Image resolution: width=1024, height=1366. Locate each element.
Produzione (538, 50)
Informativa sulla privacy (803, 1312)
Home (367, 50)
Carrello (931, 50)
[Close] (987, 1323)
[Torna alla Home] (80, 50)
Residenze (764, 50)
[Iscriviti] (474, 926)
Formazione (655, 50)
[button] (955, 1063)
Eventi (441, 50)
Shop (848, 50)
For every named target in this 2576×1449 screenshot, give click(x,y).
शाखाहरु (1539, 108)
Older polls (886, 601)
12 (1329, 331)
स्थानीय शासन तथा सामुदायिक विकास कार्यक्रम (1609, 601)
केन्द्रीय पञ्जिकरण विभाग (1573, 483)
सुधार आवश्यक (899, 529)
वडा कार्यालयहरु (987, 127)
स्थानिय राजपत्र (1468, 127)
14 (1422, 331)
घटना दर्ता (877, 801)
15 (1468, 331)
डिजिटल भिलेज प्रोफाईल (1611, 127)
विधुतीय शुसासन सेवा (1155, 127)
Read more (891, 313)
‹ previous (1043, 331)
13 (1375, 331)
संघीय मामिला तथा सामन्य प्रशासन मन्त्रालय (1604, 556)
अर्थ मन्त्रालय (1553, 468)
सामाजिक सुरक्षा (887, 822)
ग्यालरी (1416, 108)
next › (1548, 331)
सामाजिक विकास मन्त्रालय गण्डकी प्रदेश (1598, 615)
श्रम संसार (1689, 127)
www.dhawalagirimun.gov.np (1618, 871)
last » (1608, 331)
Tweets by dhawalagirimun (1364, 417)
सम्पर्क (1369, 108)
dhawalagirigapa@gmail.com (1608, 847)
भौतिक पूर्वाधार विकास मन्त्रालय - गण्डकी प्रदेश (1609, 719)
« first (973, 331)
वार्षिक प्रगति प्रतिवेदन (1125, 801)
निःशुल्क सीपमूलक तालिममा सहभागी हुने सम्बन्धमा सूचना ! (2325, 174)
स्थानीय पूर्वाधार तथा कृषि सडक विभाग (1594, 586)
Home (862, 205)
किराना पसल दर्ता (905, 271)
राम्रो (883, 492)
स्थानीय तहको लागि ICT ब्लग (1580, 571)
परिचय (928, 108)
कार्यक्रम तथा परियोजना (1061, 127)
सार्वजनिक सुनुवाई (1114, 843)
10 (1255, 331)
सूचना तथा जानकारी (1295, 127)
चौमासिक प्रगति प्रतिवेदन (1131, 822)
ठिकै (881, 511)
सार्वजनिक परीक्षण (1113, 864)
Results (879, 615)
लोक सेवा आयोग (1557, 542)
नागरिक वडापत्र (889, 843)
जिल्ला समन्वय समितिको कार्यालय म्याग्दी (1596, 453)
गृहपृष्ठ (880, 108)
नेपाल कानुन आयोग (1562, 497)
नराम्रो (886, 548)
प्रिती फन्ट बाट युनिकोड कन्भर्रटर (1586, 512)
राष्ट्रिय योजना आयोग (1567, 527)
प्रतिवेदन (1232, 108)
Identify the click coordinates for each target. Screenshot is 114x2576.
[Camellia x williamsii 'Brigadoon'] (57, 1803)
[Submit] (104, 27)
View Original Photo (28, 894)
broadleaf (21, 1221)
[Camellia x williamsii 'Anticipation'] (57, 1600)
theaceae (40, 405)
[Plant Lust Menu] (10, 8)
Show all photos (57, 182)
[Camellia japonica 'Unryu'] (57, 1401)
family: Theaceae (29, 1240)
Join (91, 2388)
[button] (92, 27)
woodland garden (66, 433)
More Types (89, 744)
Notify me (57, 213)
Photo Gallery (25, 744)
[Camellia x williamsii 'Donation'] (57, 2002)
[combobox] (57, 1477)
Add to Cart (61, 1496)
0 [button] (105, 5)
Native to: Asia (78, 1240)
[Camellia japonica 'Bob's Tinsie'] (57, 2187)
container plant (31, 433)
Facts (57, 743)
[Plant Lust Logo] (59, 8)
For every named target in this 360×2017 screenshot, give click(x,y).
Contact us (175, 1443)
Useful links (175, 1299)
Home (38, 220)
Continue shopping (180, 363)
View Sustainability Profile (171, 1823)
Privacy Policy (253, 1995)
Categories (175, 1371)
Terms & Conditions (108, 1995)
——
WORK ITEM >>
"15 (1468, 331)" marks the last line to print; print everything from the first line of the data through that line, unchanged, and nothing more.

EXERCISE SOLUTION >>
Image resolution: width=1024, height=1366. Locate each element.
Produzione (538, 50)
Informativa sulla privacy (803, 1312)
Home (367, 50)
Carrello (931, 50)
[Close] (987, 1323)
[Torna alla Home] (80, 50)
Residenze (764, 50)
[Iscriviti] (474, 926)
Formazione (655, 50)
[button] (955, 1063)
Eventi (441, 50)
Shop (848, 50)
For every named target in this 2576×1449 screenshot, give click(x,y).
शाखाहरु (1539, 108)
Older polls (886, 601)
12 (1329, 331)
स्थानीय शासन तथा सामुदायिक विकास कार्यक्रम (1609, 601)
केन्द्रीय पञ्जिकरण विभाग (1573, 483)
सुधार आवश्यक (899, 529)
वडा कार्यालयहरु (987, 127)
स्थानिय राजपत्र (1468, 127)
14 (1422, 331)
घटना दर्ता (877, 801)
15 (1468, 331)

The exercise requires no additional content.